Editor’s note: The following is a 1974 interview with Mrs. John Buck published in the Courier-Herald in 1974.
Question: Well, now, tell us about your uncle, Mr. Tom Smith?
Mrs. Buck: Well, he lived on the farm just south of our farm, but he wasn’t farm minded. He couldn’t care less about it and he worked many years in Seattle in the sheriff’s office.
He was deputy sheriff. In those days, transportation wasn’t very convenient and he would come out to Auburn on the old InterUrban and somebody would meet him or he would be fortunate to get a ride in a buggy with somebody else and he would come home about once a month, but my aunt and the family lived on the farm until about 1910 and then they moved to town, they bought a home in town, but her oldest son, my cousin Will, lived on the farm until – oh, I guess about five years ago it was that he moved to town.
They finally sold the farm and moved to town. But all those years he farmed it for the family and it was, I think, about the time that they moved to town was when my uncle came to Enumclaw and started a real estate business with a brother-in-law of his and then he eventually was the town marshal, and he was the town marshal!
Nobody could ever take his place.
He might reprimand them, but the next minute he’d have his hand on their shoulder telling them, “I’m telling you this for your own good,” and they really respected the man and I don’t think that ever anybody could take his place, because he held the confidence of the youth and we didn’t have near the vandalism then that we have now. I am not blaming the police, it’s no fault of theirs, but he was a wonderful man.

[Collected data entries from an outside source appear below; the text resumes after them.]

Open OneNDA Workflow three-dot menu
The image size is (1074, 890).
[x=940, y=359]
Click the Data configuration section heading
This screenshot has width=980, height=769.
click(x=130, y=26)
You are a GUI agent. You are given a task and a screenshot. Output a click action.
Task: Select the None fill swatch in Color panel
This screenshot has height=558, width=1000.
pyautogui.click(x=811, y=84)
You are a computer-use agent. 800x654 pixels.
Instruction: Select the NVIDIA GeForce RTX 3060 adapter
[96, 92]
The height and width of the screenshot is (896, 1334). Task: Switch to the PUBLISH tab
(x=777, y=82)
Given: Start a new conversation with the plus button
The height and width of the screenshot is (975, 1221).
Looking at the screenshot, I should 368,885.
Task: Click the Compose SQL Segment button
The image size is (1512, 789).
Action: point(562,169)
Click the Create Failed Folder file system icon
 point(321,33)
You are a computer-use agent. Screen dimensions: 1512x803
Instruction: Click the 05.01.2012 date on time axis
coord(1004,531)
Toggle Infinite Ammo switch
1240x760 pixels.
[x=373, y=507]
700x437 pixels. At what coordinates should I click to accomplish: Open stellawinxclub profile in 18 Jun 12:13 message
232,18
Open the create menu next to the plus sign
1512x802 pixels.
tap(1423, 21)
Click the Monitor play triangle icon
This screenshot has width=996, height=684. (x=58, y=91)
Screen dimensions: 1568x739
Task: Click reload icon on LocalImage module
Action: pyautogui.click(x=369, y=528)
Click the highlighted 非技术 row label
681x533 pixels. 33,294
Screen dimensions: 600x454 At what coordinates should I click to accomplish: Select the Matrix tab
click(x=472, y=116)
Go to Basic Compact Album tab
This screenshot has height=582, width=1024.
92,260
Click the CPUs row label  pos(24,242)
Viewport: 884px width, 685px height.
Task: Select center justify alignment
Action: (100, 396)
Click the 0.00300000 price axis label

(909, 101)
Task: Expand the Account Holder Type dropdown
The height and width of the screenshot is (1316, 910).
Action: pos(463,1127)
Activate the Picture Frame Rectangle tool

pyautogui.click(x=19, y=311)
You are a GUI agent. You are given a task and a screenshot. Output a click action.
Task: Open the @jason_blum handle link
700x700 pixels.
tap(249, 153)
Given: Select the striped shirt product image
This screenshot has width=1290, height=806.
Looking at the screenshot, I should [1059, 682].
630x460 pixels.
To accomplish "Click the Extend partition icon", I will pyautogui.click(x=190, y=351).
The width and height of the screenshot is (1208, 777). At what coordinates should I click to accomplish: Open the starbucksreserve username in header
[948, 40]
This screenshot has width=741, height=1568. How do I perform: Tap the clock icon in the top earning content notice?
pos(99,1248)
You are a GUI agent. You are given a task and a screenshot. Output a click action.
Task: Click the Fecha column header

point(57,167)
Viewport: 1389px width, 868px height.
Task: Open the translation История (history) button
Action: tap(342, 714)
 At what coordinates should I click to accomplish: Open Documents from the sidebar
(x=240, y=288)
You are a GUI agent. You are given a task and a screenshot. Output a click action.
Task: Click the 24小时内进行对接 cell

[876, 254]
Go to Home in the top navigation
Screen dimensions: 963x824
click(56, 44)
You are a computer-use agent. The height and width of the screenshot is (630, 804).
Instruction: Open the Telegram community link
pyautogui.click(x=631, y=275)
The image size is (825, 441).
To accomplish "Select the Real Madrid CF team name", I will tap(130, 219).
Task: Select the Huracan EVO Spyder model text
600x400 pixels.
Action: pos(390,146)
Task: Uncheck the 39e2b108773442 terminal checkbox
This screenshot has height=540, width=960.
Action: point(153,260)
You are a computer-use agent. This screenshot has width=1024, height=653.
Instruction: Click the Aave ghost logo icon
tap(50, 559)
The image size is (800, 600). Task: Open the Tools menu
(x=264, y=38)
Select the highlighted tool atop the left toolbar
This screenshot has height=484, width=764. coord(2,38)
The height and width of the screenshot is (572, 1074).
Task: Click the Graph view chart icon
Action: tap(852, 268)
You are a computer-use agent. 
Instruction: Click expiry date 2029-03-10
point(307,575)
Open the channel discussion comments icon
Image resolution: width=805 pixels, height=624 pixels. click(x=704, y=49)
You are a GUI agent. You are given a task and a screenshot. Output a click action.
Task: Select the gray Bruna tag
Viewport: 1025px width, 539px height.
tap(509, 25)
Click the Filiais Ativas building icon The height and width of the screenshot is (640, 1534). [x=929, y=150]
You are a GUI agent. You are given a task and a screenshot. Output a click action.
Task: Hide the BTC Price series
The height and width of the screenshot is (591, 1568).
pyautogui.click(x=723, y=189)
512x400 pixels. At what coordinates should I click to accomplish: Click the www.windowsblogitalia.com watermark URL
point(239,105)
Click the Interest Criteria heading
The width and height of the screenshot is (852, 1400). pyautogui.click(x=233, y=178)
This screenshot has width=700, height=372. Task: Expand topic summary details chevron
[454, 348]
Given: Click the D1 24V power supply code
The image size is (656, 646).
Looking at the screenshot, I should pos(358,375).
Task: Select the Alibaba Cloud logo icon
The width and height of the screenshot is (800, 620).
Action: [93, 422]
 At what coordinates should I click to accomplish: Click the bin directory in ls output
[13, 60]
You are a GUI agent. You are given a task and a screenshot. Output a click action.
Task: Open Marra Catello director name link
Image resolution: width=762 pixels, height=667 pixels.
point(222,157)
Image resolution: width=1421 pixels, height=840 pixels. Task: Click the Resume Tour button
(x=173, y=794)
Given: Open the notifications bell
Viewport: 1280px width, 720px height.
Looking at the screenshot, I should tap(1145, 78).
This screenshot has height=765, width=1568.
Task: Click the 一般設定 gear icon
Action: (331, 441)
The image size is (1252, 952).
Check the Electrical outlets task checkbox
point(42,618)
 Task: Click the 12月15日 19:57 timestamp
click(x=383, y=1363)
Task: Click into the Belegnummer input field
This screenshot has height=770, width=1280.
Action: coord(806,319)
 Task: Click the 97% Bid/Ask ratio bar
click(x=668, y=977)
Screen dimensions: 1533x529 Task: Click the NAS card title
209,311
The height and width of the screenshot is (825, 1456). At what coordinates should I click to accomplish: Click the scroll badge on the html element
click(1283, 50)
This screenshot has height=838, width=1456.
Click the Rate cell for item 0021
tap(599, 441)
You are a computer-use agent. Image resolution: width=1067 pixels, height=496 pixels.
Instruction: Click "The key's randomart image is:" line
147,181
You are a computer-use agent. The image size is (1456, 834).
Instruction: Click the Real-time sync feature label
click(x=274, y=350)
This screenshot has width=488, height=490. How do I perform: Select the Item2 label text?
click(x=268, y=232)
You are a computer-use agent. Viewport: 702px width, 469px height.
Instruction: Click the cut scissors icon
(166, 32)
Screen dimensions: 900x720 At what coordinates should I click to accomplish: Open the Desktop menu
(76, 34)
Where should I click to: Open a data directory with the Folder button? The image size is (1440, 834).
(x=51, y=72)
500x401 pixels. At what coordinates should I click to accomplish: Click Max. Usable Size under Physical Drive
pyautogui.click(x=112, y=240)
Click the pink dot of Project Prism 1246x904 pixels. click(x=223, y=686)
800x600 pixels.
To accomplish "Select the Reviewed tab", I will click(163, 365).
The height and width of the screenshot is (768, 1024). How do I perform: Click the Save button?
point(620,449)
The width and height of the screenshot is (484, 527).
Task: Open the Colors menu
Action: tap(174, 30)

Question: Can you think of some particular instance that comes to mind?
Mrs. Buck: Well, I really can’t think of any one thing in particular, but I know one thing – that there was never a stranger that came to town that was here very many hours but that he knew who they were and what their business was in the town.
And I remember there was an article in some magazine about there was a bank robbery down in Orting and they had sent word to look out for these men and somebody said, “Well, if he’s in the vicinity, Tom Smith will get him!” And Tom Smith got him! I don’t know how, but he captured the man and different instances like that.
And he was also deputy sheriff. It was nothing for him to go way up in the mountains, you know, on the railroads, and bring somebody in and they always said he was just like the Northwest Mounted – he got his man. And he didn’t do any bragging about it. He was a very gentle man, but he did his duty.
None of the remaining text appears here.